COMPITO: Puoi proseguire il brano sul libro dedicato al dialogo fra generazioni, riprendendo subito dopo la sua ultima frase?

Il libro Giovani e anziani nella crisi. Generazioni diverse che possono ancora parlarsi e darsi la mano, a cura di Luca Fè D’Ostiani (Aracne editrice, 2021), affronta il tema del dialogo intergenerazionale, questione che finora ha suscitato scarso interesse nella letteratura specialistica. Scritto a più mani da autori che provengono da vari settori disciplinari, dalla filosofia alla storia, dall’ingegneria alla medicina, il filo rosso che lega i contributi del volume si dipana attraverso l’analisi del rapporto fra generazioni. Esso viene esaminato a partire da una preliminare distinzione fra i cosiddetti millennial, ovvero coloro che sono nati a cavallo fra la fine del 900 e l’inizio del nuovo secolo e i baby boomer, corrispondenti alle generazioni degli anni Cinquanta e Sessanta. Da un lato, vi sono i contributi di giovani fra i venti e i trent’anni, in gran parte appartenenti ai nativi digitali e, dall’altro, di autori avanti negli anni.

DATI DA ANALIZZARE:

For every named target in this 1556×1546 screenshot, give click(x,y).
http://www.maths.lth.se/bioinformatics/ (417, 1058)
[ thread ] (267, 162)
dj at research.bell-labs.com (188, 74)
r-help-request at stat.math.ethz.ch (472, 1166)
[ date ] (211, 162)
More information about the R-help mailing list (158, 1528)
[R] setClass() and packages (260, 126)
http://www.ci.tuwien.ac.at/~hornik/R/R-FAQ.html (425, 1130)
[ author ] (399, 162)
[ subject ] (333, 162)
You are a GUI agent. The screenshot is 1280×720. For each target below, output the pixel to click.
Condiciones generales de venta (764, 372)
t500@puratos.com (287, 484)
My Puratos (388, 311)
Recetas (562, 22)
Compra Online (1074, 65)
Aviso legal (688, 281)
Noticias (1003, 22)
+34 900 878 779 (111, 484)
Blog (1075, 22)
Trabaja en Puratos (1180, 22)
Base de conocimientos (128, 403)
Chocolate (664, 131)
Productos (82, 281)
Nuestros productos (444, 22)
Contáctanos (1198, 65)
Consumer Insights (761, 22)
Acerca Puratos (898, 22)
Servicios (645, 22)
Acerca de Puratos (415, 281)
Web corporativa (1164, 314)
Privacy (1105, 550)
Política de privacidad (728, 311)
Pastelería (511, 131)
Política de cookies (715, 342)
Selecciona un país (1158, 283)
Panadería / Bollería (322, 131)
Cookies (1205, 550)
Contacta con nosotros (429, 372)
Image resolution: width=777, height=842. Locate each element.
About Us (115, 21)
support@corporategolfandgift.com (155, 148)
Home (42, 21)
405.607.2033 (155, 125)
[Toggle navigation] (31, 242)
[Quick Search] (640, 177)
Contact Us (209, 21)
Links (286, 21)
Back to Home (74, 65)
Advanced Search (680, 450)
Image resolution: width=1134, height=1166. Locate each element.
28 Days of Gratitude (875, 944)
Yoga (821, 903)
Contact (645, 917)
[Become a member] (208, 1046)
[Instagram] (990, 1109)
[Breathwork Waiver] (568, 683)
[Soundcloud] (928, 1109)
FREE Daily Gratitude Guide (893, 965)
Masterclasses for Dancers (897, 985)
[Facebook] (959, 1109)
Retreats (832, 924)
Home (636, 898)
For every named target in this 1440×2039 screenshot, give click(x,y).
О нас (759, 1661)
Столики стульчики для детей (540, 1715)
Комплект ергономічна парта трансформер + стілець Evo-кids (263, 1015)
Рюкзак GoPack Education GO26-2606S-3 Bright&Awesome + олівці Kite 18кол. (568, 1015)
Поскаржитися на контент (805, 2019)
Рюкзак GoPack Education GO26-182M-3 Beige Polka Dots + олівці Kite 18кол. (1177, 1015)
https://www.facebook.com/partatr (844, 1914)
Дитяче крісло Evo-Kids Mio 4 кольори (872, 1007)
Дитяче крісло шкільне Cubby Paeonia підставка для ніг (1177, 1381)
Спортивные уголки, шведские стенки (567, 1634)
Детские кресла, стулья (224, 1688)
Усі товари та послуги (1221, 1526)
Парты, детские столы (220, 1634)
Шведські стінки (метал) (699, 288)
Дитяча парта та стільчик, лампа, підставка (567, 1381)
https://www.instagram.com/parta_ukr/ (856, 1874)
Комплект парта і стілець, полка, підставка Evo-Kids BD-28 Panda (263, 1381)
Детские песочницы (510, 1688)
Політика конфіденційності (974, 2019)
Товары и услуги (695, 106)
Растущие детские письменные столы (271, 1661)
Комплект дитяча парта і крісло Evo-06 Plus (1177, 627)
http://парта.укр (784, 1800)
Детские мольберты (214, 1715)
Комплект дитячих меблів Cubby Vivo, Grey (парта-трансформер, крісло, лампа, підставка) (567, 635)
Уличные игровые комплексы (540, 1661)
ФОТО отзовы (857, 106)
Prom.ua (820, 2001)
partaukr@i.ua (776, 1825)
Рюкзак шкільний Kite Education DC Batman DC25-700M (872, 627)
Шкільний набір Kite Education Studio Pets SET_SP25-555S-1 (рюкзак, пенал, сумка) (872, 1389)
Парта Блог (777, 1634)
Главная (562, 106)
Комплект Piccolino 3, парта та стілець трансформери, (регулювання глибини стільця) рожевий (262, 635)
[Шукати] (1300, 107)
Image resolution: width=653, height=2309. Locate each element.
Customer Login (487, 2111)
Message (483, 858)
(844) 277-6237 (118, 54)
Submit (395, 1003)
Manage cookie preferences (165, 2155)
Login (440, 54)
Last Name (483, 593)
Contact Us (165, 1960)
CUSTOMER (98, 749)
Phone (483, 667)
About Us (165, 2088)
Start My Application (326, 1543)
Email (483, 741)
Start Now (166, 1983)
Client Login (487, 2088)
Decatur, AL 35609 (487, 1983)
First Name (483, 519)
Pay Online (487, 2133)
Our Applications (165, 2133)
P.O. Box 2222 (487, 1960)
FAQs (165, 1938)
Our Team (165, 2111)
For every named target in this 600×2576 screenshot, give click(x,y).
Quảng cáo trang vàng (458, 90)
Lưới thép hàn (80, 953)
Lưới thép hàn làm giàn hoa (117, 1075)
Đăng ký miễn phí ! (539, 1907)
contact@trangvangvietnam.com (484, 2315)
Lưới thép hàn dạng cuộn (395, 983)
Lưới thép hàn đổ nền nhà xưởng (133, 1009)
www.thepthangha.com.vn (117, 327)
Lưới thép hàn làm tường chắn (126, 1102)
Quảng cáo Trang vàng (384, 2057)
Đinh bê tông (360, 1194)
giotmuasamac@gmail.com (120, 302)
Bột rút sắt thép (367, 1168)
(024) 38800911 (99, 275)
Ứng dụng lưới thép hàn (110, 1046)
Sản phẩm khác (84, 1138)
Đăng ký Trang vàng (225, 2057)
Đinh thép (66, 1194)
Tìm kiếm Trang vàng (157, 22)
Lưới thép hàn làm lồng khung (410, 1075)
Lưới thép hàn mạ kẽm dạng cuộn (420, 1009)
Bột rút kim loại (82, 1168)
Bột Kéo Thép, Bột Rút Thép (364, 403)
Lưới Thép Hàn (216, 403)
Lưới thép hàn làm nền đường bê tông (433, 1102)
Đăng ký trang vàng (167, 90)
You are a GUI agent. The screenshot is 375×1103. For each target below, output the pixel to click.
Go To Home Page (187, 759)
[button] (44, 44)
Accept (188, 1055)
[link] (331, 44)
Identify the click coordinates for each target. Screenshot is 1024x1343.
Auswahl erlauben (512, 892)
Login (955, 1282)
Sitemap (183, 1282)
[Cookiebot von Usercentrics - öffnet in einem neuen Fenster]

RISULTATO DELL'ESERCIZIO:
I millennial testimoniano, come peraltro emerge da molti studi e ricerche effettuate in Italia in quest’ultimo decennio, un profondo senso di incertezza circa il proprio futuro, minato da ciò che Zigmunt Bauman definisce nei termini di insicurezza esperienziale, ovvero la difficoltà di ricapitolare entro un progetto coerente la propria identità e immagine di sé. Così un dottorando in astrofisica riferisce del senso di precarietà che permea la sua esistenza, sollecitandogli un continuo atteggiamento di adattamento alle circostanze, mentre una laureata in scienze sociali ricorda che molti giovani preferiscono trovare altrove la loro realizzazione perché in Italia vivere è troppo difficile, per non dire, infine, della loro consapevolezza di aspettarsi un futuro peggiore rispetto alla generazione che li ha preceduti. Eppure, assieme a tutto ciò, emerge anche un altro atteggiamento: la mancanza di sicurezze viene vissuta come un ampliamento di opportunità. La percezione di precarietà vissuta dai millennial dà luogo a due risposte sensibilmente diverse, tanto che potremmo parlare di due “tipi” psicologici: gli uni resistono ai cambiamenti e aspirano a maggiori certezze, mentre gli altri, al contrario, vanno incontro alla loro condizione di precarietà interpretandola come un’occasione di ampliamento delle loro opportunità.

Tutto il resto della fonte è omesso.